Being stuck in doors all day will create extra risk for problem gamblers. Some argue that evidence of this can be seen in the rising trend for betting on increasingly obscure sporting events such as Japanese Baseball, Belarus Premier League and even Sumo wrestling! This, for some, is proof that people with gambling problems are betting on anything they can, even on sports that they have little knowledge of. Matt Gaskell, clinical lead for the NHS northern gambling clinics, said: “In our clinics some of the most harmful gambling is that which diversifies to betting on things our patients know nothing about. (The Guardian.com)
To combat this, government is encouraging intervention. MPs have implored online gambling firms to impose a temporary betting cap of £50 a day during the Covid-19 crisis, as continued evidence emerges that they are pushing punters towards riskier wagers in the absence of mainstream sport.
In one case, a Spanish gamer who set up an international tournament for players of the FIFA computer game lashed out at bookmakers for offering odds on the games, urging them to stop.

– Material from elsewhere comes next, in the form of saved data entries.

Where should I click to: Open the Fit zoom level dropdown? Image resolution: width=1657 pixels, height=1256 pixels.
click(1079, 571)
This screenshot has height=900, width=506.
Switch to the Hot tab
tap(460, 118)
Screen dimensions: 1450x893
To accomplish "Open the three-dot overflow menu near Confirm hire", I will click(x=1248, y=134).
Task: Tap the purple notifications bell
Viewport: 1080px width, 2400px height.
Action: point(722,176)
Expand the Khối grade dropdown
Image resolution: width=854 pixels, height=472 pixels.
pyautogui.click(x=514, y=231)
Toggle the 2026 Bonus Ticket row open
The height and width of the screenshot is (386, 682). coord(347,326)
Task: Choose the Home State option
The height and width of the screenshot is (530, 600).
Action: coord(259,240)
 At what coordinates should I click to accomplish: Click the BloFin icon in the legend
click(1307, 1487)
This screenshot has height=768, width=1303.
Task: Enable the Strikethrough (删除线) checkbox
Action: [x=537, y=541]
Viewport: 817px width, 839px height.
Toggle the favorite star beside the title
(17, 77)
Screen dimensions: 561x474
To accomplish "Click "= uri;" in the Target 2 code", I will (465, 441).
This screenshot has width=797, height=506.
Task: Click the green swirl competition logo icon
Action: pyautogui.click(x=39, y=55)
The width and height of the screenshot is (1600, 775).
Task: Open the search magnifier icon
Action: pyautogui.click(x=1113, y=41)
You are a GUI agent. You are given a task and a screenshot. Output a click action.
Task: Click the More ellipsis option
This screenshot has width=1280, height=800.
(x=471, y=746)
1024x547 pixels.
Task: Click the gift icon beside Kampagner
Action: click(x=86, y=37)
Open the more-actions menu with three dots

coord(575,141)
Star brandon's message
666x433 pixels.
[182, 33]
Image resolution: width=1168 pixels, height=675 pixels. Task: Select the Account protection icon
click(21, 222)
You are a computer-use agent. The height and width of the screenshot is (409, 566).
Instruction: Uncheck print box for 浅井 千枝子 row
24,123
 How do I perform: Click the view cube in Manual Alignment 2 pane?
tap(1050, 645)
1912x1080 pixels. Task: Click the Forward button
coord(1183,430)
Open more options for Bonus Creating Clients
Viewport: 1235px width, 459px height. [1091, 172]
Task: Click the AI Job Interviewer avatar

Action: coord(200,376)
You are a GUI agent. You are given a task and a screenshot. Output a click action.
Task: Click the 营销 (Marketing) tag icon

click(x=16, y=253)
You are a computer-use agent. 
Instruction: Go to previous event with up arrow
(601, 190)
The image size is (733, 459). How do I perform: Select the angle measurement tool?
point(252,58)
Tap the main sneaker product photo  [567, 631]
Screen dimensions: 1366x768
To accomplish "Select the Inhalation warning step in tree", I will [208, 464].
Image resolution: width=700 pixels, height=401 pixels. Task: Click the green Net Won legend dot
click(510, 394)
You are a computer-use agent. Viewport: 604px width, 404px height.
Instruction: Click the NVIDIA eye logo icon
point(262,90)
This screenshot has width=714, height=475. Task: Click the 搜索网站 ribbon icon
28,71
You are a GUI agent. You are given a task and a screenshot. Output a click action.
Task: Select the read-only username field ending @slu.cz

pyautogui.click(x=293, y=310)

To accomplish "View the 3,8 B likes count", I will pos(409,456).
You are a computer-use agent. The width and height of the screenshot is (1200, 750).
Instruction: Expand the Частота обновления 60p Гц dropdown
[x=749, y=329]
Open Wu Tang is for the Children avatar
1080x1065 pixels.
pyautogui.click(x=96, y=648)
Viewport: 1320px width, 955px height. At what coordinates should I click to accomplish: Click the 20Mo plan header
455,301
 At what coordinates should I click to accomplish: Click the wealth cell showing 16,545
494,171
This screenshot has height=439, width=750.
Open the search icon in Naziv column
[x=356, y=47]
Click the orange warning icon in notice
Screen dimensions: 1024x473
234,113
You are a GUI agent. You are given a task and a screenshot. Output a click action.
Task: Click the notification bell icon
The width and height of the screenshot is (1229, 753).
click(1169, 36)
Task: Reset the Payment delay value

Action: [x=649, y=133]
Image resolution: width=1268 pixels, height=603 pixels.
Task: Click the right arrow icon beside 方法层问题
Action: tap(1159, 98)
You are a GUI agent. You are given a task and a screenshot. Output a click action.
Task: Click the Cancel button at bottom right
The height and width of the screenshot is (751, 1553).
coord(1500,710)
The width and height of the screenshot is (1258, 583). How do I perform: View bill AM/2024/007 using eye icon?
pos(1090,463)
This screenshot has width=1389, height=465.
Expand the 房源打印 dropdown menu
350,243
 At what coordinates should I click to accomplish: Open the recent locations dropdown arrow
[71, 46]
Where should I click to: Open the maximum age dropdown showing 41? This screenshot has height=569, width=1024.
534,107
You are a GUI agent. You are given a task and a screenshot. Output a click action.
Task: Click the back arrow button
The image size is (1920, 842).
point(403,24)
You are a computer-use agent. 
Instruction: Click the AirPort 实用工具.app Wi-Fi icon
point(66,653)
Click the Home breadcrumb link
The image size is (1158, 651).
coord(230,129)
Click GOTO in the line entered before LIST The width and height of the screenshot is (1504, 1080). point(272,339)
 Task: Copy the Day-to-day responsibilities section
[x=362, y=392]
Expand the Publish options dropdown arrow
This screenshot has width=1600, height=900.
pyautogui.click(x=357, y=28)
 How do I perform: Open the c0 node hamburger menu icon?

Labour Party spokesperson, Carolyn Harris, recently came out saying “We are deeply concerned that as we go deeper into this crisis, more and more people will turn to online gambling as a distraction,”.
Savvy operators will actually look at this added responsibility as another great opportunity to engage positively with the market. This message is supported as Carolyn Harris goes on to suggest that “If the industry were to self-impose a daily limit of £50 … it would be a clear demonstration that the industry is willing to act responsibly and do what they can to protect society and peoples’ finances, at this dreadful time.”
Although this may not necessarily be the perfect ‘blanket’ solution for problem gamblers, it definitely highlights the demand for a public show of willingness by the industry.
The early signs are good for the industry’s response. Betting and Gambling Commission Chief Executive Michael Dugher announced recently that ‘In this time of national crisis, with so many people self-isolating and social distancing at home, it is vital that we do everything possible to ensure safer gambling and to protect potentially vulnerable or at risk people,”. (iGamingbusiness.com)
Leading operators such as GVC have already come to market with additional safeguards in place for increased customer protection during the challenging time. They’ve introduced measures including two new Markers of Harm (“MoH”) indicators to the Group’s safer gambling algorithm, enabling the identification of potentially problematic gambling behaviour at an earlier stage. Whilst also Increasing responsible gambling messaging on the homepage and throughout all sites, with a new page providing dedicated advice on keeping betting sensible and enjoyable during the current crisis.
This is a great reflection of the industry operating at its most responsive. Setting a trend that you will hopefully continue well into the future.
Embrace the change
In conclusion, I believe that the iGaming market, just like the majority of others, will for be significantly damaged as a direct result of the Corona Virus lockdown. Millions of Dollars in projected annual revenue will be lost, but unlike other industries, iGaming has a fantastic opportunity to mitigate these losses through exploiting their already diverse portfolios and adjusting their marketing strategy.
History shows us that this could also be an opportunity for innovation as consumer needs change drastically. What’s most important is that we remain responsible as an industry and not only understand the changing customer needs but also to demonstrate this understanding to the public, boosting trust levels and maybe changing the face of iGaming for ever.